Please note, for comments to be considered by the Small Business Administration, they must be officially received by the SBA on or before the June 18 deadline.  This web page is not a part of the official record.  Please send your comments regarding the draft directive via email to technology@sba.gov  or to: 

Maurice Swinton
Assistant Administrator for Technology
Office of Technology
Office of Policy, Planning, and Liaison
Office of Government Contracting/Business Development
U.S. Small Business Administration
409 3rd Street, SW
Washington, DC 20416 

PERSPECTIVE ONE

COMMENTS ON SBA SBIR PROGRAM POLICY DIRECTIVE
Chris W. Busch
SBIR Consultant
Ronan, MT
4 June 2001

This note offers comments on the proposed SBA SBIR Program Policy Directive published in the 18 May 2001 Federal Register. This publication states that the proposed Policy Directive "reflects recently enacted statutory requirements" for the SBIR Program. However, there are serious variances and omissions in the Policy Directive from SBIR Program statutory requirements, and these are summarized below.

The publication states that SBA considered initial comments from all agencies required to have SBIR Programs. However, it appears more input from the small business community would be beneficial. They are the primary beneficiaries and focus of the SBIR Program.

A summary of specific comments on the proposed SBIR Program Policy Directive is presented immediately below, followed by a more detailed discussion on each of the comments.

The proposed SBIR Program Policy Directive:

  1. Ignores "Coordination of Technology Development Programs," a statutory requirement of the 2000 SBIR Reauthorization legislation. It must be included.
  2. Allows STTR Phase 1 awardees to submit SBIR Phase 2 proposals. This policy is not consistent with SBIR Program statutory requirements, effectively reduces funding for SBIR Phase 1 awards, and takes flexibility away from small businesses competing in the SBIR and STTR Programs. This provision must be deleted from the Policy Directive. This is a matter for Congress to consider in STTR Program reauthorization (now in process) if the concept has merit.
  3. Opens the door for subcontracting SBIR funds from small businesses back to the issuing agency or other Federal Government agency or unit. This inherently creates a serious conflict of interest problem for the issuing agency since it (or another agency) will benefit directly from a proposal it selects for award. This provision must be deleted from the proposed Policy Directive.
  4. Effectively removes the ceilings on dollar value and performance period of SBIR awards. This is not consistent with SBIR Program statutory requirements, gives far too much flexibility to agencies, and will have negative long-term impact on the SBIR Program. The number of small businesses able to win in the SBIR competition will be significantly reduced. The primary losers will be those at the margin of competition success (e.g., minority and women-owned, and rural state small businesses). This proposed policy will lead to fewer bigger winners, counter to the spirit and letter of the SBIR Program. This specific policy must be deleted from the final SBIR Program Policy Directive.
  5. Addresses profit, but does not address indirect cost recovery. Different indirect cost policies among the agencies often cause small businesses to effectively subsidize SBIR projects - an unintended consequence. SBA is urged to provide an indirect cost policy that is uniform across all the agencies.

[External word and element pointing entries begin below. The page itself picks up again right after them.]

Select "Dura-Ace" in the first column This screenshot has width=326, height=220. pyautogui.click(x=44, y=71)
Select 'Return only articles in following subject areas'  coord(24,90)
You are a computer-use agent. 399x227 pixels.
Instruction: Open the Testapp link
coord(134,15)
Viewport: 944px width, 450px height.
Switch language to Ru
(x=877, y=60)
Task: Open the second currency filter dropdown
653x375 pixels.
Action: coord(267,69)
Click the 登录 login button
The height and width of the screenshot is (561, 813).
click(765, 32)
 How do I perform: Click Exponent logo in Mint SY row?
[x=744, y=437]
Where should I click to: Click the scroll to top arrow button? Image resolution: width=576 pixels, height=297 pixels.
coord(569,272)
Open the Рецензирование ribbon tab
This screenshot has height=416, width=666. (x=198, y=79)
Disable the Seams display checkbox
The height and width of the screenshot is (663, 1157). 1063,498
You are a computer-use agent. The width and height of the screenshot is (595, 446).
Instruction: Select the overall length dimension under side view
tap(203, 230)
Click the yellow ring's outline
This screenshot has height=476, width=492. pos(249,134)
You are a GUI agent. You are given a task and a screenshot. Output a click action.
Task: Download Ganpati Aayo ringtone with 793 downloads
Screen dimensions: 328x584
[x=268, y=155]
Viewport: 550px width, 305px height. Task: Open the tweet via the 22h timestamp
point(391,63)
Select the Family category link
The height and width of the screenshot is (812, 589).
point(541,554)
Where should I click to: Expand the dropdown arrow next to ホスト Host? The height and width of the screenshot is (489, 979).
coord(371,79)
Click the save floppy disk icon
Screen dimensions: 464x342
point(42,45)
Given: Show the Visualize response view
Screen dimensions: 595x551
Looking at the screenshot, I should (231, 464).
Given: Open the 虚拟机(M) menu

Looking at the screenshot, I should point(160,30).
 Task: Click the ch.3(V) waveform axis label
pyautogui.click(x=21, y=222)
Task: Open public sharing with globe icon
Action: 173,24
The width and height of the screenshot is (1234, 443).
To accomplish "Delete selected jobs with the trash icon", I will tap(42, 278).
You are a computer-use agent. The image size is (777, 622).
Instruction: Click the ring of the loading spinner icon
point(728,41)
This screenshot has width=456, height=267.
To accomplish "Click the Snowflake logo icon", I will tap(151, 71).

 1. COORDINATION OF TECHNOLOGY DEVELOPMENT PROGRAMS

The proposed SBIR Program Policy Directive ignores a specific provision in the 2000 SBIR Program Reauthorization that requires "coordination of technology development programs." This issue is discussed below.

The Federal and State Technology (FAST) Program was included as part of the 2000 SBIR Program Reauthorization. A specific provision of the FAST Program requires agency "Coordination of Technology Development Programs." This "coordination" requires that agencies with SBIR Programs and "Technology Development Programs" establish a link between the two programs.

Specific "Technology Development Programs" cited in the FAST language include the Experimental Program to Stimulate Competitive Research (EPSCoR) Programs at NSF, DOD, DOE, EPA and NASA, and similar programs at NIH and USDA. Roughly twenty states participate in agency EPSCoR Programs, and eligibility is based on low participation in Federal R&D resources.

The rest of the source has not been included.